Entries from a dataset
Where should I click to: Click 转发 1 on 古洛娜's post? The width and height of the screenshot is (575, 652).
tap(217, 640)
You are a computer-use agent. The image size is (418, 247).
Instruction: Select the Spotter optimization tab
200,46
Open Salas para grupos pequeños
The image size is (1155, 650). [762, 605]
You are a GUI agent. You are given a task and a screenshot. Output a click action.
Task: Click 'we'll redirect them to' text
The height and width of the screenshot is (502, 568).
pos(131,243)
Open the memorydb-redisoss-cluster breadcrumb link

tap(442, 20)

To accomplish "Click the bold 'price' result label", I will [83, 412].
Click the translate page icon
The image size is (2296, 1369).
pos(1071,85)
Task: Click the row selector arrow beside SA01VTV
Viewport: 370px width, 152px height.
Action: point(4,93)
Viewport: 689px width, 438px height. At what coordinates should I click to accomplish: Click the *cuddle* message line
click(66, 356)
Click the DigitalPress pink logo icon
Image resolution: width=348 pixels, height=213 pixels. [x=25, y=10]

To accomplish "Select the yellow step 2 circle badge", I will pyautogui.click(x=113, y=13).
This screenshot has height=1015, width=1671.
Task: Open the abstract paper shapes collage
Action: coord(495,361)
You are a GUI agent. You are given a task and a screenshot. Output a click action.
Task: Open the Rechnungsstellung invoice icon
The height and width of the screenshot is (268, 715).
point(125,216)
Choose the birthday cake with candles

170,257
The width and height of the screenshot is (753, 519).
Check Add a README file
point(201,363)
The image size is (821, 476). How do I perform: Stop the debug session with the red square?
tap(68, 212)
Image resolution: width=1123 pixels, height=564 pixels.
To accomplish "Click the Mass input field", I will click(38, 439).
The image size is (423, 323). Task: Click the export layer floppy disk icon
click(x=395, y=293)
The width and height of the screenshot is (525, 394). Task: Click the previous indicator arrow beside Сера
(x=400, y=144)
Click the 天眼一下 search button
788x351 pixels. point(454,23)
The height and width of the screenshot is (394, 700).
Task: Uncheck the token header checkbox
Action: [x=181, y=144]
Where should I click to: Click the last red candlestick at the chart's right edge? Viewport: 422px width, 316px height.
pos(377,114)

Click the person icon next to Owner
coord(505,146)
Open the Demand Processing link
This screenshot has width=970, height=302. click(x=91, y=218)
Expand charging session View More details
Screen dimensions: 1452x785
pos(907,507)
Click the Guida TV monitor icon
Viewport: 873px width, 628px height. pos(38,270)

WORK TO DO: Substitute "interface agent" for every "GUI agent" in the entries above, and give them again with everything else unchanged.

SOLUTION TO THIS TASK:
Where should I click to: Click 转发 1 on 古洛娜's post? The width and height of the screenshot is (575, 652).
tap(217, 640)
You are a computer-use agent. The image size is (418, 247).
Instruction: Select the Spotter optimization tab
200,46
Open Salas para grupos pequeños
The image size is (1155, 650). [762, 605]
You are a interface agent. You are given a task and a screenshot. Output a click action.
Task: Click 'we'll redirect them to' text
The height and width of the screenshot is (502, 568).
pos(131,243)
Open the memorydb-redisoss-cluster breadcrumb link

tap(442, 20)

To accomplish "Click the bold 'price' result label", I will [83, 412].
Click the translate page icon
The image size is (2296, 1369).
pos(1071,85)
Task: Click the row selector arrow beside SA01VTV
Viewport: 370px width, 152px height.
Action: point(4,93)
Viewport: 689px width, 438px height. At what coordinates should I click to accomplish: Click the *cuddle* message line
click(66, 356)
Click the DigitalPress pink logo icon
Image resolution: width=348 pixels, height=213 pixels. [x=25, y=10]

To accomplish "Select the yellow step 2 circle badge", I will pyautogui.click(x=113, y=13).
This screenshot has height=1015, width=1671.
Task: Open the abstract paper shapes collage
Action: coord(495,361)
You are a interface agent. You are given a task and a screenshot. Output a click action.
Task: Open the Rechnungsstellung invoice icon
The height and width of the screenshot is (268, 715).
point(125,216)
Choose the birthday cake with candles

170,257
The width and height of the screenshot is (753, 519).
Check Add a README file
point(201,363)
The image size is (821, 476). How do I perform: Stop the debug session with the red square?
tap(68, 212)
Image resolution: width=1123 pixels, height=564 pixels.
To accomplish "Click the Mass input field", I will click(38, 439).
The image size is (423, 323). Task: Click the export layer floppy disk icon
click(x=395, y=293)
The width and height of the screenshot is (525, 394). Task: Click the previous indicator arrow beside Сера
(x=400, y=144)
Click the 天眼一下 search button
788x351 pixels. point(454,23)
The height and width of the screenshot is (394, 700).
Task: Uncheck the token header checkbox
Action: [x=181, y=144]
Where should I click to: Click the last red candlestick at the chart's right edge? Viewport: 422px width, 316px height.
pos(377,114)

Click the person icon next to Owner
coord(505,146)
Open the Demand Processing link
This screenshot has width=970, height=302. click(x=91, y=218)
Expand charging session View More details
Screen dimensions: 1452x785
pos(907,507)
Click the Guida TV monitor icon
Viewport: 873px width, 628px height. pos(38,270)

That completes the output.